Dwight and Taupin attempt to push Linda Kendrick's career over the line
Label: Dawn
Year of Release: 1975
Once every so often during the course of writing this blog, I stumble on a band or performer whose hitlessness I find fascinating. Their career is riddled with opportunities and possible turning points, none of which seem to correct the low-key course they're on.
Back in 2020, I bought Linda Kendrick's cover version of the Rolling Stones "Sympathy For The Devil", which can be found here, and immediately fell in love with its archness, its pantomime evil and camp. All of these things could be found in the Stones original, of course, but for all Jagger's strutting and showboating, the Stones always seemed weighed down by the serious rock ambitions of the others (with the obvious exception of their psychedelic diversions, but even they seem drenched in a knowing heaviness at times). Kendrick takes the track and sings it through narrowed eyes gleefully, loving every second, stopping short (you sense) of cackling. Her vocals are also wondrous.
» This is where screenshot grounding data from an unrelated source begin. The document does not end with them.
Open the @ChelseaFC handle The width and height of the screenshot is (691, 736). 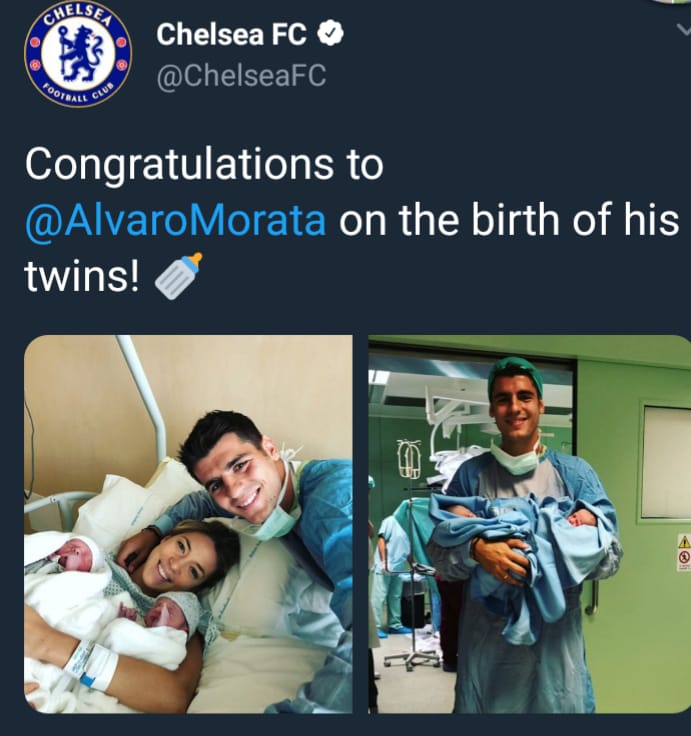241,75
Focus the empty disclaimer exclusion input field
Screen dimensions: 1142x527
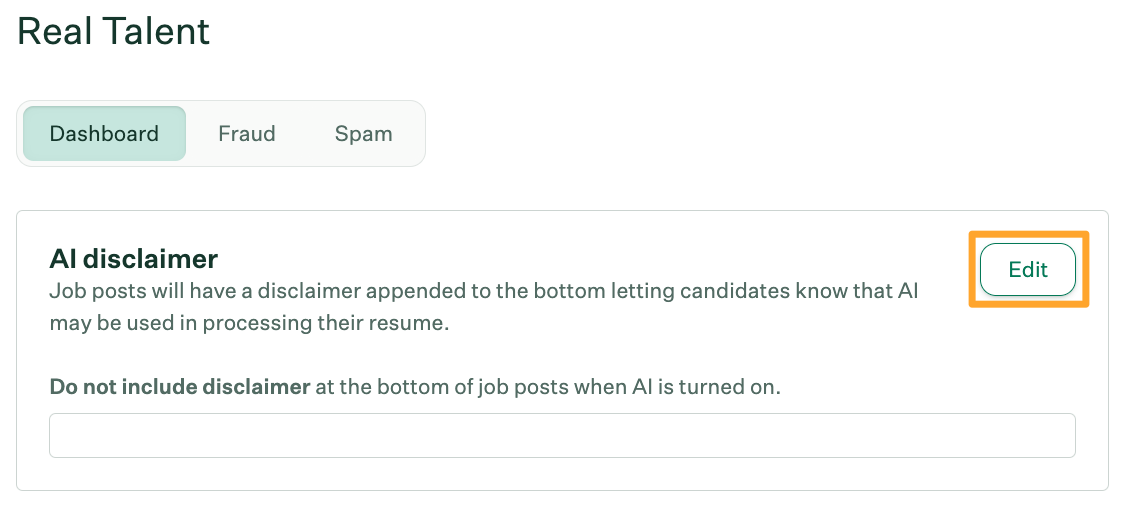(562, 436)
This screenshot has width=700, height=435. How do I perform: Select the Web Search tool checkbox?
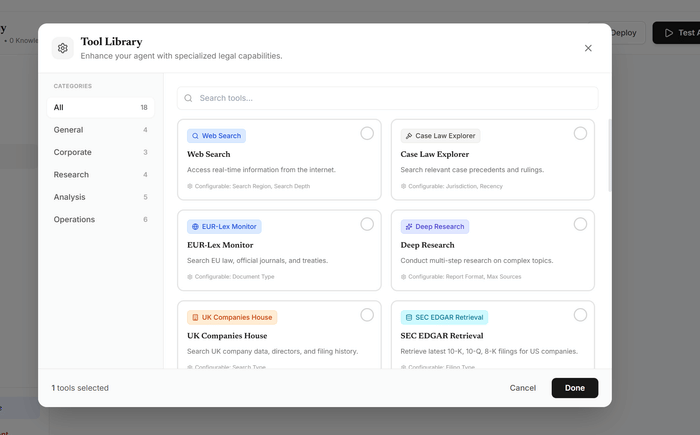pos(367,133)
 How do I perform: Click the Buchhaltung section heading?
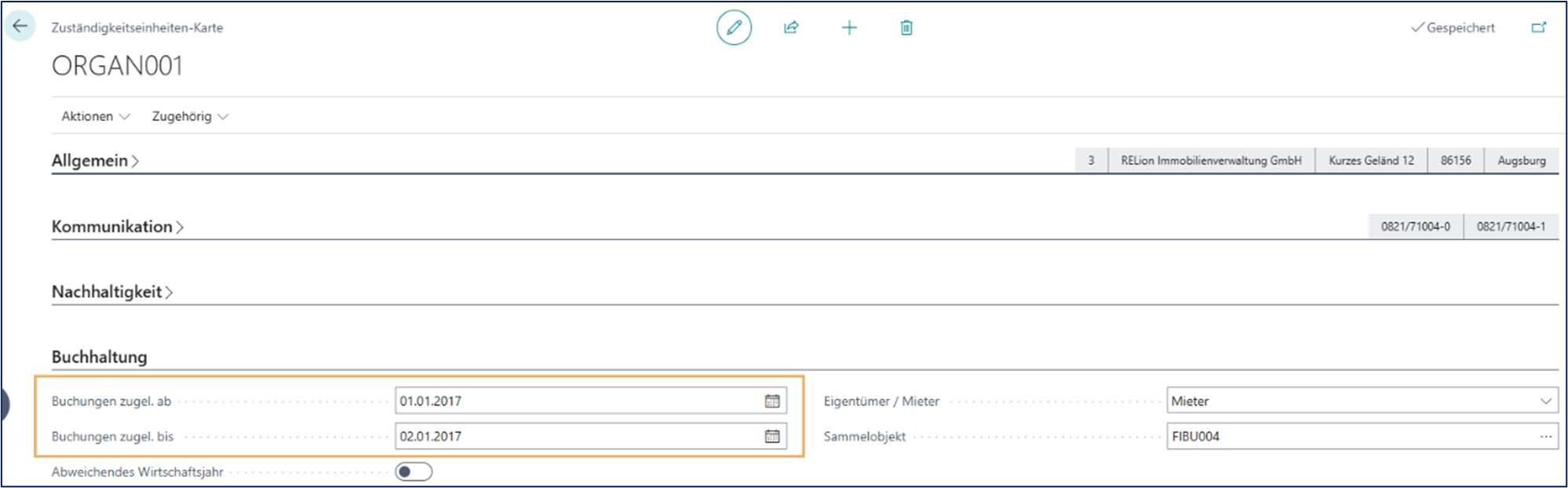point(100,357)
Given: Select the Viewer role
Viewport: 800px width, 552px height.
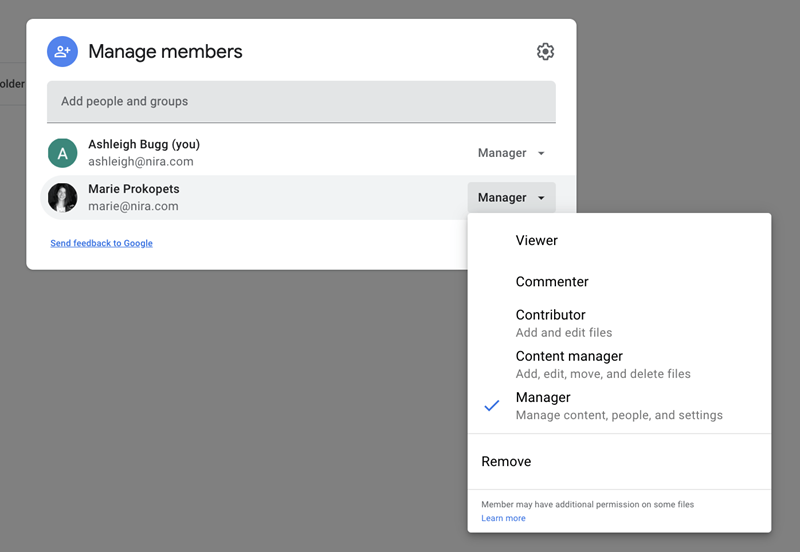Looking at the screenshot, I should [x=537, y=240].
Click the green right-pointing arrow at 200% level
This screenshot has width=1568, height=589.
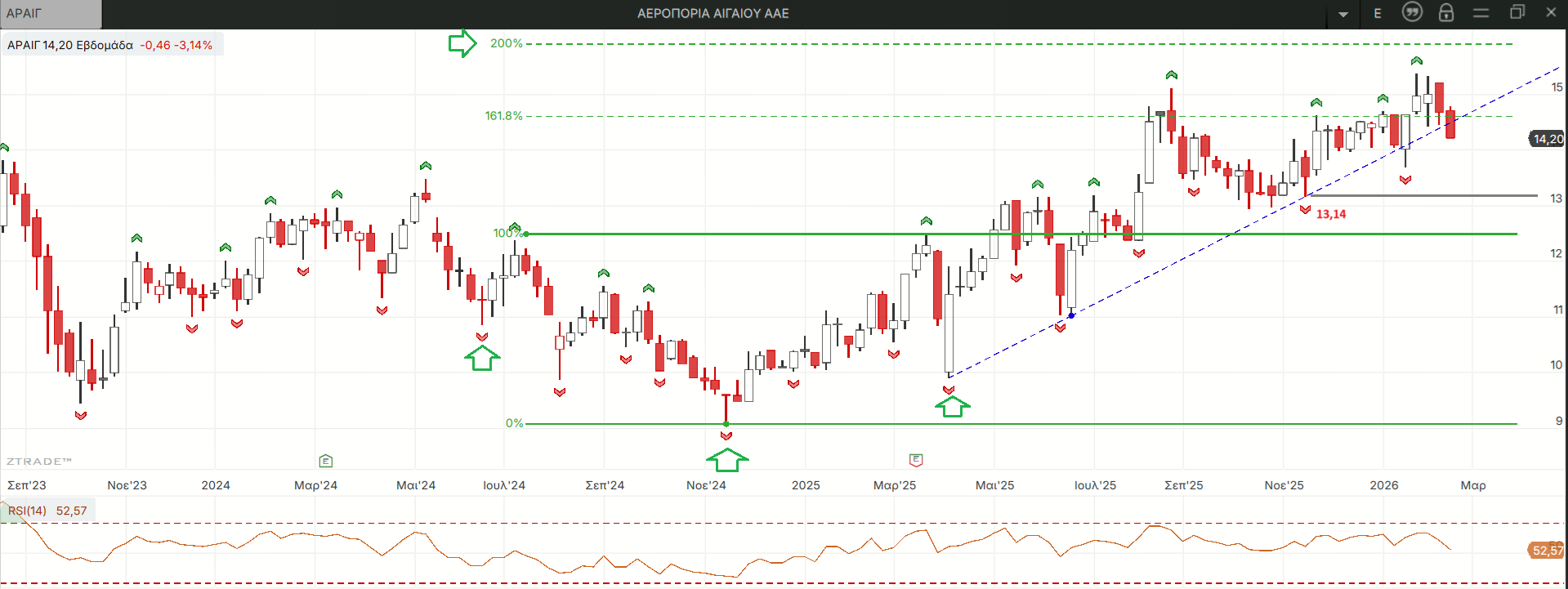pyautogui.click(x=462, y=43)
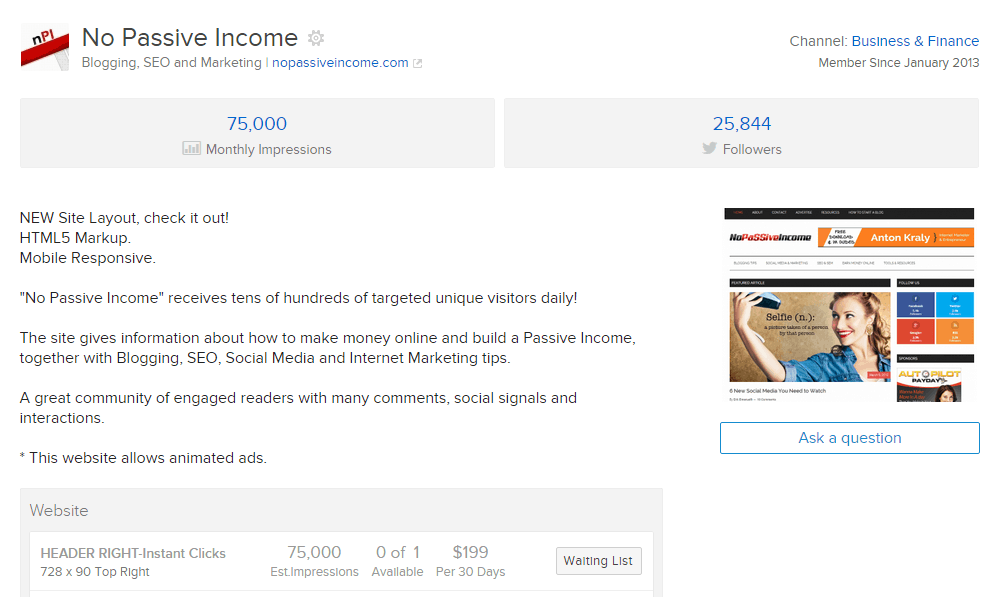1004x597 pixels.
Task: Select the 25,844 Followers stat box
Action: tap(743, 132)
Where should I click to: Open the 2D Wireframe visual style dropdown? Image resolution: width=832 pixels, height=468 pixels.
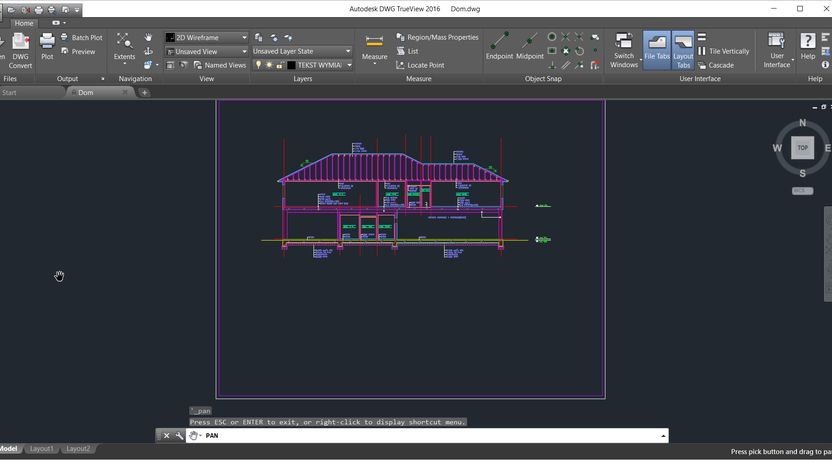tap(207, 38)
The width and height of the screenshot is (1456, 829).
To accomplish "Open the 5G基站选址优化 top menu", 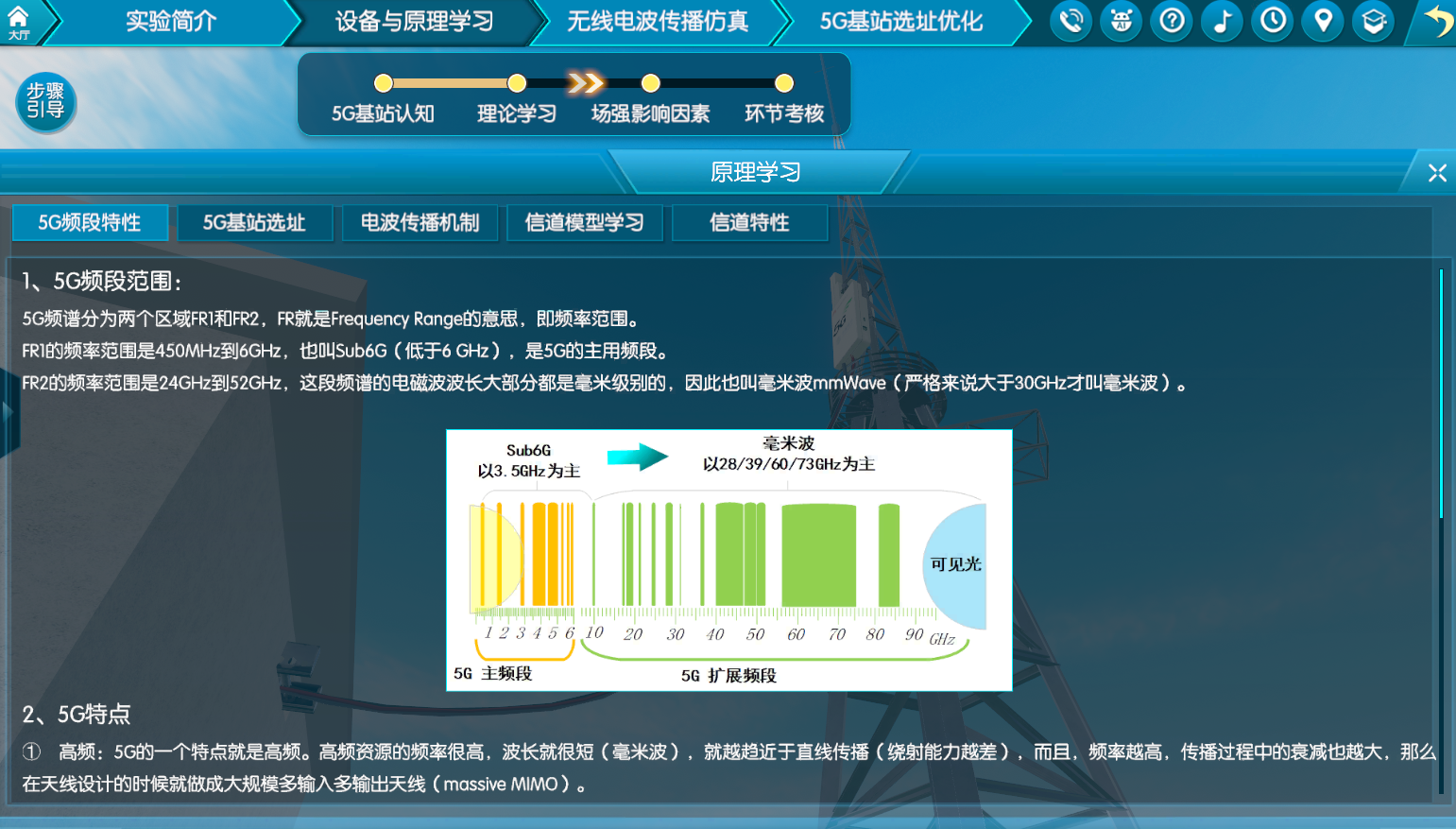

She wasn't the first female artist to pick up "Sympathy" and spot its hidden potential. Sandie Shaw did so too for her recently re-released "Reviewing The Situation" album, but her take is - while damn good - a little too respectful of the source material. It stemmed from a period where Shaw was keen to be thought of as something more than a pop singer, and it shows in the delivery. It serves an entirely different purpose to Kendrick's take, rocking out with it rather than dragging it around Soho with sharp fingernails digged into its palm.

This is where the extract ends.